After a preliminary hearing this morning, the woman accused of opening fire earlier this year on coworkers at the Kraft Foods plant was held for trial on multiple counts of murder, attempted murder and other crimes.

An employee (left) at Kraft Foods in Northeast Philadelphia leaves the baking plant after the suspect, whom coworkers identified as Yvonne Hiller (right), was captured. (File Photos)
An employee (left) at Kraft Foods in Northeast Philadelphia leaves the baking plant after the suspect, whom coworkers identified as Yvonne Hiller (right), was captured. (File Photos)Read more

After a preliminary hearing this morning, the woman accused of opening fire earlier this year on coworkers at the Kraft Foods plant was held for trial on multiple counts of murder, attempted murder and other crimes.

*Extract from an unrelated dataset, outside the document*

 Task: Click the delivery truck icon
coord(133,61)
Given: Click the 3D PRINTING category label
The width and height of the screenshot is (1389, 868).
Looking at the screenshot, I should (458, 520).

Three witnesses testified, including a homicide detective who read the four-page statement Yvonne Hiller gave the night of the shooting in Northeast Philadelphia. The defense did not present any witnesses.

In her statement, Hiller, 43, talked about her belief that her coworkers were subjecting her to "chemical abuse" by spraying her with deer urine.

She described the "mental roller coaster" she had been riding because no one believed her story, despite seeing numerous doctors and counselors and calling police to her apartment "for the smell."

She said her frustrations boiled over on the night of the shooting, when she confronted her coworkers about the deer urine.

"They told me they didn't know what I was talking about," Hiller said in her statement. "I told them, 'You think this is a prank, but you don't know what this was doing to my body.'"

Hiller was suspended that night - Sept. 9 - for the second time this year. She told detectives that she assumed she was going to be fired and she "planned on going right home."

"But then I started to think about the 15 years I spent there and how it was taken away from me," she said in her statement.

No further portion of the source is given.